Just last week, AR posted a story that noted that after Reconstruction, blacks made up a majority of elected officials.

Time can correct mistakes.

4 — Spartan24 wrote at 9:11 PM on June 9:

This is the usual case, Blacks get power in a small town and then begin to loudly voice their complaints to the Whites who live there using slavery terms although there has not been a slave in the US for almost than 150 years.

5 — The Last White Man Standing wrote at 10:35 PM on June 9:

This is typical of the leftist media. Apparently when a black is elected to office, that position should forever belong to a black. If a black politician is voted out after one term, it’s because of White racism. If a particular political office is held by a black for years and then a White is voted in office, blacks and their toadies in the media howl over the fact that a position previously held by a black is now going to a White. Once again White racism is the cause.

According to the 2000 census, the racial makeup of Greenwood was 32.82% White, and 65.36% black. With numbers like these, an incumbent black can’t lose unless blacks don’t vote for him or her. This is the reason Perkins lost, as stated by this quote;
“But as Washington watched whites flock to their polling places, he encountered a number of blacks who told him they weren’t going to vote.” Greenwood’s blacks didn’t vote for Perkins, but Fausset expects White to do so.

I guess racism is the only way a White can win any election when they are pitted against a black. The media tells us so, and so it must be true.

6 — Anonymous wrote at 11:01 PM on June 9:

The author seems to be stretching a bit to turn this into a story. The incumbent lost and there was a race element - that isn’t news.

The obvious comparison to recent events wasn’t made - that last year most blacks switched their support from Hilary Clinton to Obama, because of racial solidarity and separateness.

7 — Anonymous wrote at 8:14 AM on June 10:

Q, I don’t understand the complaining and whining about black racism. Yes, blacks are a different race and they have a natural right to exist and be ruled by their own. As do whites.
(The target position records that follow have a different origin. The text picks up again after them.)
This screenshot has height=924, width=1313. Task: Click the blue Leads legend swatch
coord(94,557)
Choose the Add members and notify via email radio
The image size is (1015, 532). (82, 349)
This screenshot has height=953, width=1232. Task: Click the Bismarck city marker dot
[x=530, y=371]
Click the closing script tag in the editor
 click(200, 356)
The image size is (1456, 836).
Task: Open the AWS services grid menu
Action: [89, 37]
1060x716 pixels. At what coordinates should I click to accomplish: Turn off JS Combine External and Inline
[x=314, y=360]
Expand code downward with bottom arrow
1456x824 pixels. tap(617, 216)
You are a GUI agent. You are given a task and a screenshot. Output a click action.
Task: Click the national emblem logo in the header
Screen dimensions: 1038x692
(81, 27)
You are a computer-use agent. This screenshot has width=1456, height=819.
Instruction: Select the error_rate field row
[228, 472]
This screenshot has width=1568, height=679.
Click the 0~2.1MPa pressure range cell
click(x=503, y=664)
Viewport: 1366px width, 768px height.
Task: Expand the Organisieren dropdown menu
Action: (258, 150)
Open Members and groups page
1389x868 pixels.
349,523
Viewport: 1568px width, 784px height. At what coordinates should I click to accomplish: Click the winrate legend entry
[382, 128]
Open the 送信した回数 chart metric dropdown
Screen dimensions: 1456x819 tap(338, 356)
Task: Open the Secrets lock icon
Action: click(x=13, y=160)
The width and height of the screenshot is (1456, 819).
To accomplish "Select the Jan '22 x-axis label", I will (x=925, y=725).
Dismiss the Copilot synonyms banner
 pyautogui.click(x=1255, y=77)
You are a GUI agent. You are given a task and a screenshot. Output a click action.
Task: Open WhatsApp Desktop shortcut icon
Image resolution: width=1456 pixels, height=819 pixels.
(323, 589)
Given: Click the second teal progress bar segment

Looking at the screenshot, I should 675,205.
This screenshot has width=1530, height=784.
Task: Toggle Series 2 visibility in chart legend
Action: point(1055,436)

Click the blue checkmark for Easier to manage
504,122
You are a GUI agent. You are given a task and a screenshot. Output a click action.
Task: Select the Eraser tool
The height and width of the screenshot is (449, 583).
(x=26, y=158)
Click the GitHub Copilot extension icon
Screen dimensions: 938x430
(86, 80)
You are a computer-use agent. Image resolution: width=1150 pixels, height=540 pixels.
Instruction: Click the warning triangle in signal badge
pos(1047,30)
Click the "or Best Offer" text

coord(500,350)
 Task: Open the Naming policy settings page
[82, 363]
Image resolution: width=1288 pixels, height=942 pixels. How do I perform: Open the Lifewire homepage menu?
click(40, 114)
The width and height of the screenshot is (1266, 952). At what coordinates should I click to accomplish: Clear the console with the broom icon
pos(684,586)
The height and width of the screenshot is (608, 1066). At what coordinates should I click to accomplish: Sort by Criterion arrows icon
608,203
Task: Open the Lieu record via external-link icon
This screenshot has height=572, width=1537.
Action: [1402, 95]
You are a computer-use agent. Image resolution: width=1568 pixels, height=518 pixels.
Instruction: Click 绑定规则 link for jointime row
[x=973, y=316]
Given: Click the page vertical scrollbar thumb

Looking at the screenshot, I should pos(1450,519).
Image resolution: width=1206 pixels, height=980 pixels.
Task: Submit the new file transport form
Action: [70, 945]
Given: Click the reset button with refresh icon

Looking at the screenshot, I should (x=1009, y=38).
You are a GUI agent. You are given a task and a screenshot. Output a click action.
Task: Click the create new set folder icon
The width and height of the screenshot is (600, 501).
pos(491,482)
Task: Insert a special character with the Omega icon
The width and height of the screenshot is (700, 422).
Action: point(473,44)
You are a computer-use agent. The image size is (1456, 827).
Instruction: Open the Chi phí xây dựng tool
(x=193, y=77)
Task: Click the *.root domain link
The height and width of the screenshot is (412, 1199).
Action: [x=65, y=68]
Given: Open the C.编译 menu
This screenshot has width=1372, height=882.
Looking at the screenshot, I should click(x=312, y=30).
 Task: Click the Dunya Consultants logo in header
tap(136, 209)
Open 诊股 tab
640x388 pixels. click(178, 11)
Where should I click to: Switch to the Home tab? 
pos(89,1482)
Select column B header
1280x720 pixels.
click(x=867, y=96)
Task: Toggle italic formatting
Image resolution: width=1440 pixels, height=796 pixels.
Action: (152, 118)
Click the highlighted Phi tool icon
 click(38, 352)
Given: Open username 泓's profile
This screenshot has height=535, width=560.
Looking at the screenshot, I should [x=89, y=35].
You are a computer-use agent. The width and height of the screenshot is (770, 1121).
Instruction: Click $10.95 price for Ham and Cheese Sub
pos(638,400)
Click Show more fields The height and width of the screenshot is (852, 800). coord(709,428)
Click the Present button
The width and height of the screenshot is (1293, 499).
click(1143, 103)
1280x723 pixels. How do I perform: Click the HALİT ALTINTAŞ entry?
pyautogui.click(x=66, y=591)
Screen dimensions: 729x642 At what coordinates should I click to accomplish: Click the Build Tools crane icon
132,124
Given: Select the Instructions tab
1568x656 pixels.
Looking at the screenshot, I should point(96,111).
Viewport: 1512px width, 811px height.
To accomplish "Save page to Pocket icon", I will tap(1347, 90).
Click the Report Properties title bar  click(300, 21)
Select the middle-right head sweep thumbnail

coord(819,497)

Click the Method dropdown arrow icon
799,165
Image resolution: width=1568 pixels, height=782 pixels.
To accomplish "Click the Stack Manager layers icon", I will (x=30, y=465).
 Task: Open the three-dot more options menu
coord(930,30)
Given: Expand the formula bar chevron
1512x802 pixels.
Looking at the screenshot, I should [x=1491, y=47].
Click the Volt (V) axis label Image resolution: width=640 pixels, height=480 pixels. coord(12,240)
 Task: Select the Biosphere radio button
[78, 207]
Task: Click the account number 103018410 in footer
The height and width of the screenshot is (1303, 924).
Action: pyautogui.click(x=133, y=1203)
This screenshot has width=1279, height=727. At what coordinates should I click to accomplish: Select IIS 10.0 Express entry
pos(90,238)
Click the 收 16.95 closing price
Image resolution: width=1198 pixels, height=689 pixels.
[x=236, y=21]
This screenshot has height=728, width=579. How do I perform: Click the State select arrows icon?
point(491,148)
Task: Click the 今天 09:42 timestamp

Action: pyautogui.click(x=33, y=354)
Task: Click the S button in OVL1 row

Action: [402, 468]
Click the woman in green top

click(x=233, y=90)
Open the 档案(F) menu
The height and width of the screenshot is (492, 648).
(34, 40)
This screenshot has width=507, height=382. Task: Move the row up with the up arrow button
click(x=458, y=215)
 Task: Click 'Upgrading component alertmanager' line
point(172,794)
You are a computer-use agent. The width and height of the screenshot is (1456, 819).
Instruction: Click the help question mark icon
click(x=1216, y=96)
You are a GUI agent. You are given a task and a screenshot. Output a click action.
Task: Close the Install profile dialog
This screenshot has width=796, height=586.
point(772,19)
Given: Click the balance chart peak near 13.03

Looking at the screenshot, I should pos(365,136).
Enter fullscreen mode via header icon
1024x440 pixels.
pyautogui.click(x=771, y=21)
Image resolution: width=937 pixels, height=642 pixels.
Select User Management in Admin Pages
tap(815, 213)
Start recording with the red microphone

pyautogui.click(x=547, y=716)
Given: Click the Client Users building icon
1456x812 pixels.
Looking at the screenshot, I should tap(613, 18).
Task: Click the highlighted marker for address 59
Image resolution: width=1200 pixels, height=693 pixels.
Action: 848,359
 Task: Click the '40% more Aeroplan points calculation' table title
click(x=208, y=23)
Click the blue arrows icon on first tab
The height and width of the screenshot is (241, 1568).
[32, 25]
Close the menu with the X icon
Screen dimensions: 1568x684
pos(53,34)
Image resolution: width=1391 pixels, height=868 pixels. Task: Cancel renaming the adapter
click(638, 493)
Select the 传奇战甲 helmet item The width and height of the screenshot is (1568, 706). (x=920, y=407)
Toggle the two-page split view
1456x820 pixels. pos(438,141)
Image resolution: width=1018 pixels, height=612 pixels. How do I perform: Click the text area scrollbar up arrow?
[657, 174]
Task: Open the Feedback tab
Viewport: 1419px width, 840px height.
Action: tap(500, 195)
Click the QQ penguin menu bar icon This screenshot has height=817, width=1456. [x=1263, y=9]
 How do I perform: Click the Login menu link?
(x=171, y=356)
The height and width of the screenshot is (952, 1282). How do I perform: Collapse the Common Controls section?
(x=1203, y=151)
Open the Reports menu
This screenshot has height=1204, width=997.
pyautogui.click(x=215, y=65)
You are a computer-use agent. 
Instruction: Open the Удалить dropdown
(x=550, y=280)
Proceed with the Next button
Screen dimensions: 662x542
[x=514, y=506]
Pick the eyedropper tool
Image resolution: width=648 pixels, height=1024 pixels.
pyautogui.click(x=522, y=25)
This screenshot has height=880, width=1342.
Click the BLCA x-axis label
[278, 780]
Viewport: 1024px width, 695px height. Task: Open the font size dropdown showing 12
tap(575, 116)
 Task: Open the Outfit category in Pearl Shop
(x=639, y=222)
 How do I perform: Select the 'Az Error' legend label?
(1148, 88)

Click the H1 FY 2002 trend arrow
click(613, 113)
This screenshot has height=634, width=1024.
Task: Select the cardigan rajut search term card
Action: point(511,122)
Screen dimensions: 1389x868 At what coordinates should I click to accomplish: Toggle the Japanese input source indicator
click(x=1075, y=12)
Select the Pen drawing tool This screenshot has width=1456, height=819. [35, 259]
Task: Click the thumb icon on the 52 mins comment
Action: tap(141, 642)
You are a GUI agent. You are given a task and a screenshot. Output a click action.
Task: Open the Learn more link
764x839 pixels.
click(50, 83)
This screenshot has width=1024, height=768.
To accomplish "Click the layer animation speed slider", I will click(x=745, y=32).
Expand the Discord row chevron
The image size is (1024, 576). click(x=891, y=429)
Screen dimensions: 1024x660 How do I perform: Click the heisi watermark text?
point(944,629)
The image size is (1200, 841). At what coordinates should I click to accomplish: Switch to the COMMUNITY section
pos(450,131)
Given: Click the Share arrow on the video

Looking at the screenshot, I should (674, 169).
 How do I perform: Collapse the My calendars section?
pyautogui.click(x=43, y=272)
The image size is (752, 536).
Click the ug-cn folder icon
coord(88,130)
8 — Chuck_W wrote at 6:06 PM on June 10:

The racism card is all that blacks know how to do when confronted by failures of their own race. They never look at themselves in a critical fashion because they won’t like what they see. So better to play off the guilt of whites to advance in life. little wonder they are so despised by everyone who works hard to make it in life. these freeloading blacks are just nuisances and a major drag on a culture that likes to go forward. A white mayor is much better than a black mayor ever could be.

9 — UnTel wrote at 10:20 PM on June 10:

I don’t agree that blacks if they are in majority should be able to run the city as they see fit. For one thing, their incompetence will only be a further drain on state and federal revenues. It also sets up expectations that can’t be met. An “empowered” black majority city is not suddenly made prosperous. The black view is that past economic prosperity was simply the result of government doling out its riches to White people. They don’t accept that it is Whites that made the money, and that whatever money the government had came as a result of White entrepreneurship. Now that they are in power, blacks believe that the goose can be commanded to lay golden eggs.

10 — WR the elder wrote at 12:18 AM on June 11:

When blacks vote for other blacks, often at a 90% or higher level, as they did for Obama, the press is fine with that. It is considered to be normal and expected behavior. Indeed, the most recent voting rights act mandates racial gerrymandering under the theory that blacks can only be properly represented by other blacks. But if whites vote for other whites, at a level as high as, say, 60%, the press goes in a tizzy about evil white racism. And God help anyone who says that whites can only be properly represented by other whites.

11 — Anonymous wrote at 11:07 AM on June 11:

So a Black was voted out of office. How is that “racist” pray tell? Also, I’m sick of of the LA Times or the NY Times and the “limo liberal” reporters who make sure they don’t live around any Blacks, falsely accusing the South of racism.